### Task instructions
A) In the travel passage, roughly how many pages of the books brought along on train trips usually get read?
B) Echo the stretch of the travel passage from "Movement also means" through "these aspects further.".
C) According to the travel passage, encountering which things helps us grow? List each one.

### Source document
++++++

Next, there’s one of the most basic concepts in travel: movement. I truly believe that movement, both literally and figuratively, is freedom. I always bring along books to read on my train trips, but in the end only about five pages or so ever get read, because I just stare out the window at the things whooshing by, at scenery familiar and new. Just the ability to move, whether it be at a screaming shinkansen speed or rickety wanman clunker-train crawl (see photo), is exhilarating. It’s no coincidence that we say life is “at a standstill” when things seem to be stagnating and unchanging; movement, whether it  toward something or just movement’s sake, is liberating.

Movement also means we are going to new places, seeing new things. But why is that important? Because encountering new situations, people, and ideas helps us grow, especially when we don’t have the burden of everyday worries weighing us down, hindering our clear thinking. I have never gone on a trip and come back as the same person: whether it be to a small or large degree, I have always changed and grown through travel. My view of the world becomes different, and my perspective becomes wider yet more refined. Occasionally traveling alone only enhances these aspects further.

++++++

### Collected data
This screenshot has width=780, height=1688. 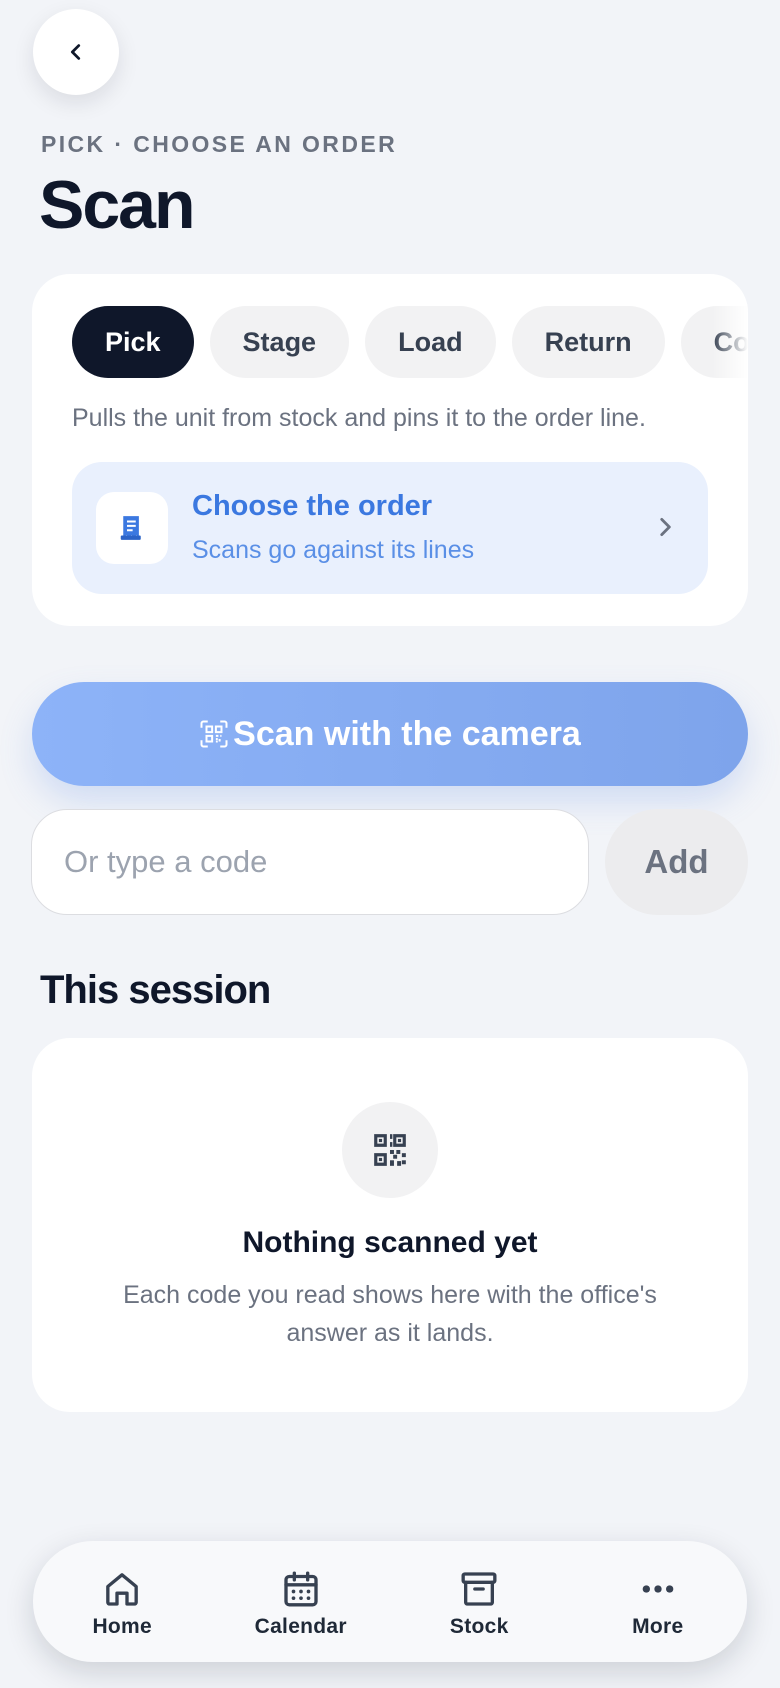 I want to click on tab-calendar: Calendar, so click(x=302, y=1602).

++++++

### Results of the tasks
A) About five pages or so.

B)
Movement also means we are going to new places, seeing new things. But why is that important? Because encountering new situations, people, and ideas helps us grow, especially when we don’t have the burden of everyday worries weighing us down, hindering our clear thinking. I have never gone on a trip and come back as the same person: whether it be to a small or large degree, I have always changed and grown through travel. My view of the world becomes different, and my perspective becomes wider yet more refined. Occasionally traveling alone only enhances these aspects further.

C)
- New situations
- People
- Ideas